Tüm insanlık dünden bugüne silsile olarak mana üretmeye devam etmektedir.Dil bu manaların sembolleşmiş halidir.Anlamlar sembollere aktarılır ve kültür yaratılır ;kültür kuşaktan nesile iletilir.Küçük yaştan itibaren bu manaların içine doğarız , manalar dünyasında büyürüz.Bir çift ayakkabıya bir parfüme yahut bir olaya manalar yüklenir.Bu manalar sayesinde kelamsız bir bağlantı sağlarız .Örneğin ; giydiğimiz çok şık bir grup elbise bizim gelirimizi ve statümüzü temsil edebilir.Para manalar dünyası için oluşturulmuş bir bedeldir.Aslına bakarsanız bir kağıt modülünden öte olmayan “para” mana atfettiğimizde pahalanır.
Her çağın bir nevrozu vardır ve her çağda bununla başa çıkmak için kendi psikoterapisine muhtaçlık duymuştur. Günümüzdeki manalar dünyasındaki boşluk varoluşsal bir boşluktur. Kuşkusuz insan sonlu bir varlıktır ve özgürlüğü sonludur.

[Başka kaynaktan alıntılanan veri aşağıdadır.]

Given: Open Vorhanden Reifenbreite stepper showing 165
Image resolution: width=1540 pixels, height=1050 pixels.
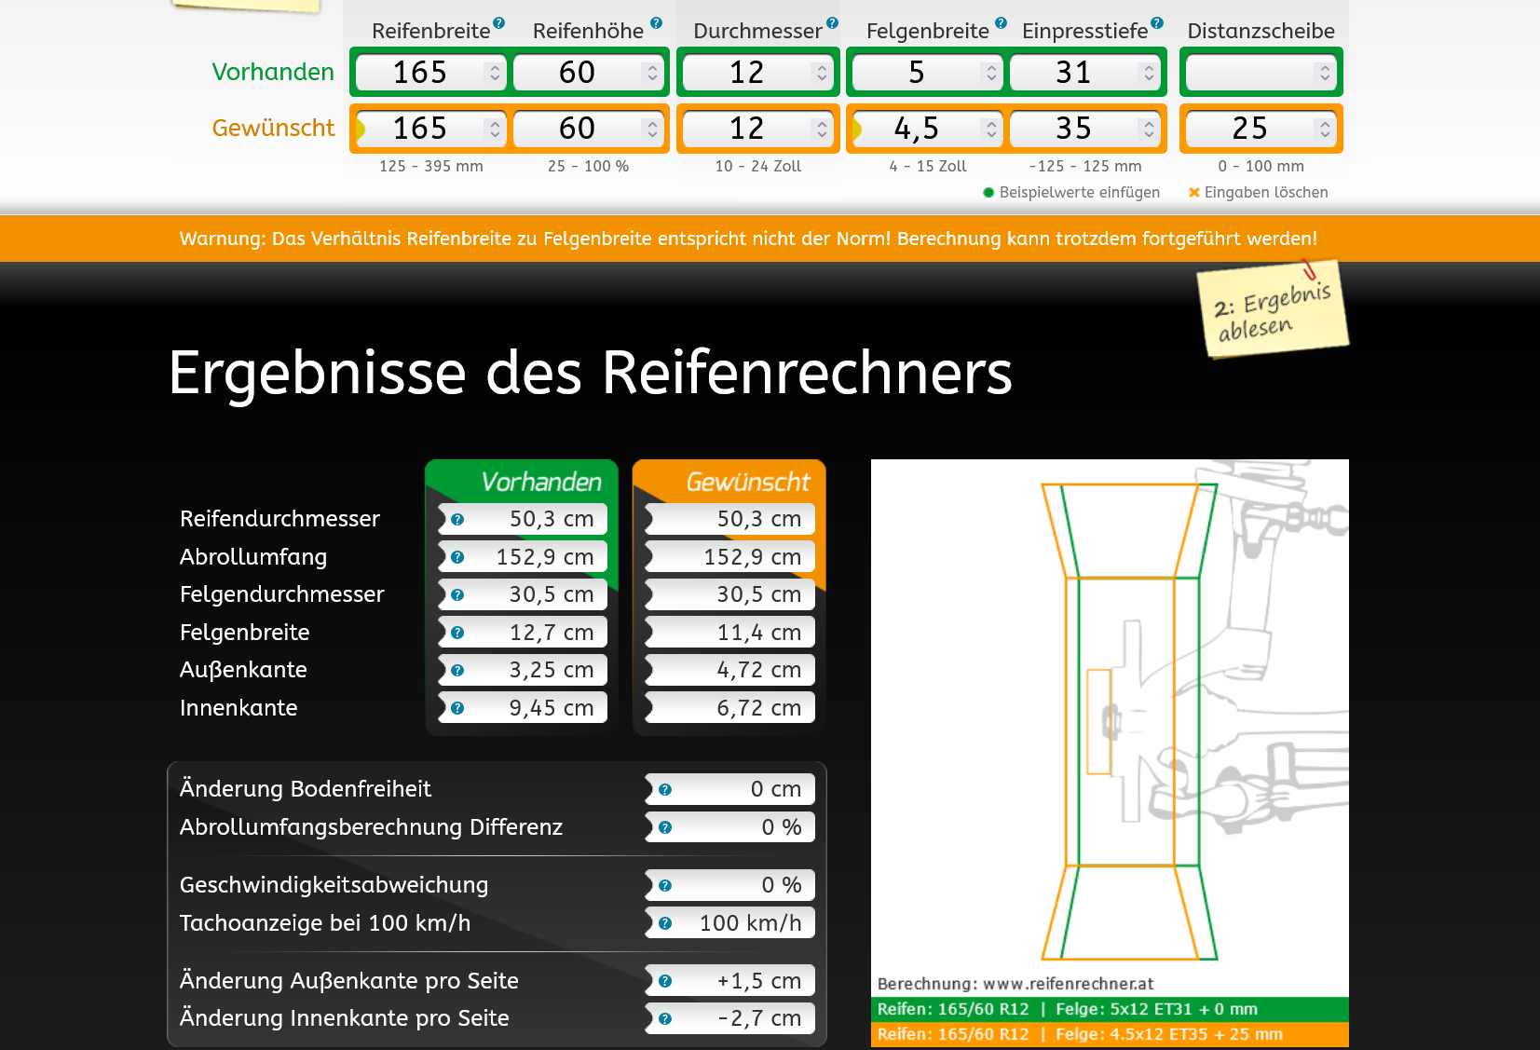Looking at the screenshot, I should [x=495, y=73].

Özgürlük sorumsuzluk değildir Hatta bence özgürlük ve sorumluluk birebir ölçüde kıymetlidir.İnsanların yaşadıkları mana boşlukları bugünkü ruhsal rahatsızlıkların temelini oluşturur.Anlamsızlık “neden buradayız” “hayat çok anlamsız!” sorularını açığa çıkarır ve bu sorulara bireylerin kendilerini tatmin edecek bir karşılık bulamadıklarında ortaya çıkar.İnsan öz itibariyle duruma bakabilseydi bütün bu kanıları benimsemezdi .Psikoloji bilimi insanı anlamayı temsil etse de , birey kişilik ve öz itibariyle varsayım edilemez ve her an değişip gelişme gösteren tek varlıktır.İnsan varoluşunun temel özelliklerinden biri de şartların üstüne çıkabilme , bunların ötesine geçebilme yetisidir.Bir makinenin bir robotun hareketleri öngörülebilir.Bunun ötesinde insan ruhunun sistemleri ya da dinamik güçlerini iddia etmeye çalışabiliriz ama insan ruhtan öte bir şeydir.Çok ağır psikoz hastanın bile en derindeki çekirdeğine psikoz dokunamayabilir.İyileştirilmesi imkansız psikotik bir birey faydalılığını kaybedebilir lakin insan olma çekirdeğini koruyacaktır.İnsan kesin manada kendini belirleyen tek varlıktır içindeki potansiyelinde her türlü güç mevcuttur.İyilik ve kötülük şartlarda değil karalarımıza bağlıdır.Belli bir durumda aslolan en düzgününü yapmaktır.Amerikan kültürünün tekrar tekrar bireylere keyifli olmayı emretmesi o kültürün bir özelliğidir.Ama memnunluk aranmaz,ortaya çıkarılması gerekir.Örneğin ;Bir insanın gülmesini istiyorsanız ona “gül” diye emretmeniz işe yaramaz .Ona bir fıkra anlatmanız gerekir gerçek bir kahkaha katiyen buyrukla elde edilemez.
Bir bireyin mana arayışı başarılı olduktan sonra memnun kılmakla kalmaz, ona, acıyla başa çıkabilme yetisi kazandırır. Mana yönelimi gecikmişse ve sonuç olarak anlık haz arayışı durumu hâkim olur. Aslına bakılırsa çağımızın vebası uyuşturucu bu tıp bir mana arayışının sonucu, insanları bir haz bağımlısı yaratıyor. Anlamsızlık hissinin nedeni çok kolaylaştırma de olsa ,insanların yaşamalarını sağlayacak çok şeyi bulmalarına rağmen ,uğruna yaşayacakları bir şeyin olmayışı bugünün depresyonu haline geliyor.İnsanlar araçlara sahipler fakat gayeleri yok.Kendi anlamsızlıklarının içine kıymet yönelimlerini yeni kuşaklara aktararak yeni bir kuşağı zehirleyerek büyümelerini sağlıyorlar.